I'm in a Master's degree program looking toward applying to PhD programs, and I feel like the pressure is killing me.

I am really having a hard time figuring out how to get good grades in my program. I swear to God that the papers I think are great end up with the lowest grades.

I just got my last grade for this semester and it was a real shocker. I feel absolutely ill and I don't know how I am going to get past this.

Most people seem to have higher GPAs in their Master's degrees, but mine will be lower for sure. I am going from a small state school to the Ivy League so that may be expected, but since I will be applying to PhD programs at the worst possible time, the grades are just an obsession right now.

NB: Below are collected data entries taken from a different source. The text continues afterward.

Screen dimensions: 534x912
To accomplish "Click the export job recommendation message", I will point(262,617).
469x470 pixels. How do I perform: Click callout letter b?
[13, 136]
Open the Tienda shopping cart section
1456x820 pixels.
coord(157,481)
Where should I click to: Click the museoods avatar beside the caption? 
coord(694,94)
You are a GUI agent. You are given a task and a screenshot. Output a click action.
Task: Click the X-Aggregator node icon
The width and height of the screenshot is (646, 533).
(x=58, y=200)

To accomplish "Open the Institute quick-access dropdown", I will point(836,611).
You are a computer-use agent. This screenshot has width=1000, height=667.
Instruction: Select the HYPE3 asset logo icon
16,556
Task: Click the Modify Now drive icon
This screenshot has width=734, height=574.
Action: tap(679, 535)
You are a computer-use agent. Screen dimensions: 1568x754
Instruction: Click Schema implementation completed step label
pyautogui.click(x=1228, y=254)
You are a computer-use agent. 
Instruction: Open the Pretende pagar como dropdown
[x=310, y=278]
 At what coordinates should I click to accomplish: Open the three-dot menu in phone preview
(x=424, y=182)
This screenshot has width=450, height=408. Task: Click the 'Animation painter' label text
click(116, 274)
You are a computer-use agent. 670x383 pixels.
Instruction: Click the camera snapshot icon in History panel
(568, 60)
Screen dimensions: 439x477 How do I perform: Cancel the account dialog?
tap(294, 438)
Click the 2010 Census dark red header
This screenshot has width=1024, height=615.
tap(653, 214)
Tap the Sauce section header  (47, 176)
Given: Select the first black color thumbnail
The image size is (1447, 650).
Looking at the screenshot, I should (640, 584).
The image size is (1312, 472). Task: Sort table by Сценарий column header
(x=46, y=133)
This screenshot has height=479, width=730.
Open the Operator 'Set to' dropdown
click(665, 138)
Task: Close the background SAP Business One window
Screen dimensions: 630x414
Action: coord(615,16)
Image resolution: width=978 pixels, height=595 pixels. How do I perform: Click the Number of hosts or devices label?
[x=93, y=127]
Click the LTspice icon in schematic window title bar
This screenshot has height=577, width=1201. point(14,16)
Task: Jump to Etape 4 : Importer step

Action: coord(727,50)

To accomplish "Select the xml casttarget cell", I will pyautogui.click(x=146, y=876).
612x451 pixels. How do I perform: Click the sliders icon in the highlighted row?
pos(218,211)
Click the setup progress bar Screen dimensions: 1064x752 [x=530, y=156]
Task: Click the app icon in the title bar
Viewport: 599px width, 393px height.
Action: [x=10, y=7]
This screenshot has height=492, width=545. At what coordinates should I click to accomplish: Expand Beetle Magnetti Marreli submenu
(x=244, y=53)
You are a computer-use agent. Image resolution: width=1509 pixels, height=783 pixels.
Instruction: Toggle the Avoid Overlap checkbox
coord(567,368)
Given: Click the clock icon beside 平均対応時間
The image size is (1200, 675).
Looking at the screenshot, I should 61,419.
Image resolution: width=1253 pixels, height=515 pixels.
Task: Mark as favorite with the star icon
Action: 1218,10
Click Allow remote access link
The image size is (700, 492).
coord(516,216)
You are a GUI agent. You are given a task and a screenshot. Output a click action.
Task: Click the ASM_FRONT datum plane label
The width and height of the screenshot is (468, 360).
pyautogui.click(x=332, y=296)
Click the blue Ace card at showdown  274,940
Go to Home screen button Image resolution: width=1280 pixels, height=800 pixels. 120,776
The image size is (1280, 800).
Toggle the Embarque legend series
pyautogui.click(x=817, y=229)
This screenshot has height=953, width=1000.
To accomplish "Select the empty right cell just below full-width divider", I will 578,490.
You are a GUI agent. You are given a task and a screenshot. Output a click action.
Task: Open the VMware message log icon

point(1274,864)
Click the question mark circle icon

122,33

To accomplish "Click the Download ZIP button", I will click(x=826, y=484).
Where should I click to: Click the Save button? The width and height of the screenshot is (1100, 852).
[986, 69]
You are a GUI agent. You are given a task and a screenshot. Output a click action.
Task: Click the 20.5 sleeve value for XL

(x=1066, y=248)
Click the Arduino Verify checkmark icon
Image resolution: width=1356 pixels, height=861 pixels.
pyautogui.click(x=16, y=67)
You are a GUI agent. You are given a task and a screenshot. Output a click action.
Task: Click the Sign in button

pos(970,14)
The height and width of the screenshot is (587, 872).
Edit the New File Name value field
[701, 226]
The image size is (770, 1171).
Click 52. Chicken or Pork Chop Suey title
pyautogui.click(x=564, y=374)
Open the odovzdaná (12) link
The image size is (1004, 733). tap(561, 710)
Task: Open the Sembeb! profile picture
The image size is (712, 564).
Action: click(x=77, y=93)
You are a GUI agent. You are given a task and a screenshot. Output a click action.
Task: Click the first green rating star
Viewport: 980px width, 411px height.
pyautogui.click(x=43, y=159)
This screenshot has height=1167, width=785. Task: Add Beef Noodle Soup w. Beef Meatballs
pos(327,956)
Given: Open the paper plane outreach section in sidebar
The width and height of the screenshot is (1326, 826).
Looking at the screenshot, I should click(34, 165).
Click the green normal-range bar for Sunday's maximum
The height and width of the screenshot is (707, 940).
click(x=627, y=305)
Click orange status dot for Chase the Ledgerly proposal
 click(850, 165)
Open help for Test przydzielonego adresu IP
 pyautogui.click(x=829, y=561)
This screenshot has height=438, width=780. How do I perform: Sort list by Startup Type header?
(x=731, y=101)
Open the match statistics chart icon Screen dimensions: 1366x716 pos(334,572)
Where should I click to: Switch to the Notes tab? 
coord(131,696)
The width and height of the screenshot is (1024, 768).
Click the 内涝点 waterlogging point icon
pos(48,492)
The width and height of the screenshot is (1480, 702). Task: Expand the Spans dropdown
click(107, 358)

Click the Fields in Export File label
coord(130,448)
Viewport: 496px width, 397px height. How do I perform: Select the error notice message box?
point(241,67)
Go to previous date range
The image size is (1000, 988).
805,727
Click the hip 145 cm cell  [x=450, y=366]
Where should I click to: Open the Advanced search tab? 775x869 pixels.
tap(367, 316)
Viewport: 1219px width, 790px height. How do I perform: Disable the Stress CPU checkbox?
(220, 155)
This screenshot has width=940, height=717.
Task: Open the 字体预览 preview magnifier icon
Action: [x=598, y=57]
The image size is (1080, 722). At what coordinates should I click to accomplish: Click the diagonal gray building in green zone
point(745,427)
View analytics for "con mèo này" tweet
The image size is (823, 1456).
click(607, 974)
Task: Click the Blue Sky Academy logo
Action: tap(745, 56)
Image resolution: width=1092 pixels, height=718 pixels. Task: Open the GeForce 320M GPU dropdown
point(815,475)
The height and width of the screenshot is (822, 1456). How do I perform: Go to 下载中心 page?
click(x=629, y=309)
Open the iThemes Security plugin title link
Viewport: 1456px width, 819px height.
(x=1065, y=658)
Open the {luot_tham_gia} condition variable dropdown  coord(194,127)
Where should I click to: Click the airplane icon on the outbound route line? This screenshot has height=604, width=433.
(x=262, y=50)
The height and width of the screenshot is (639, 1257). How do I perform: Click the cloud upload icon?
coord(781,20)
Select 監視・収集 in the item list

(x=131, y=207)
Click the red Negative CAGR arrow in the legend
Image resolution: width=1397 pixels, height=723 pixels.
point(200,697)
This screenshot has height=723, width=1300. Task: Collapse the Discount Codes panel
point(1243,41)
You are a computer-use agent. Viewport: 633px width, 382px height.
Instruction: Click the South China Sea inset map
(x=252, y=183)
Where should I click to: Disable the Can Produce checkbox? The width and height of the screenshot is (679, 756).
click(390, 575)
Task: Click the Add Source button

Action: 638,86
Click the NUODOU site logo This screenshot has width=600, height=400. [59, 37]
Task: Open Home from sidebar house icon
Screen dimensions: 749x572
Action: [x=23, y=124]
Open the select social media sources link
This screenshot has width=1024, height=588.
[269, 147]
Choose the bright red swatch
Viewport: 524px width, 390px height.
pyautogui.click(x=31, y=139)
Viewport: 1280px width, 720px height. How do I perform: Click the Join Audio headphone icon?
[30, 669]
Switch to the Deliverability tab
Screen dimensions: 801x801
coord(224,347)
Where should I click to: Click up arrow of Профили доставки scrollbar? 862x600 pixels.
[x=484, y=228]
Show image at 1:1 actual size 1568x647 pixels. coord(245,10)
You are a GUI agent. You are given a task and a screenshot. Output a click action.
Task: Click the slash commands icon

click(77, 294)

Ugh, I just needed to vent. And of course I get this crappy grade LAST so that I forget about all the good moments this year.

Posted

How low are your grades? I've gotten my fair share of B+'s and A-'s in my master's program. I had thought you get kicked out of grad school if you can't maintain a 3.0 average.

Posted

Nah, I wasn't complaining about BAD grades, just the freaking B+ issue. I suppose it could always be worse, but the constant B+ing is hard to handle when you are used to higher grades (as I'm sure most grads must experience).

I just can't believe how much of a rollercoaster ride grad school is. Right when I feel like I'm catching on, some other grade slips for some unfathomable reason. I get the impression that being in a Master's program and looking toward a doctorate is kind of like being in purgatory....grades just seem to matter SO much, especially since I don't particularly want to change schools.

It is so hard to figure out how competitive you really are, and it just gets frustrating when it seems like everyone else is getting straight As (although I imagine they aren't either!)

  • 2 months later...
Posted

I'm sort of late to the "party" but I just wanted to say I totally feel you. I worked so much harder in my masters program than undergrad, and my GPA ended up being exactly the same! My UG was a humanities program at a SLAC and my masters was a quant-heavy policy program at an Ivy. In my masters program, grading was on the curve, and all the students who majored in econ and finance hogged the As. Me and my interdisciplinary humanities degree just couldn't compete. :roll: Now I want to do a social sciences PhD and I hope I can compete!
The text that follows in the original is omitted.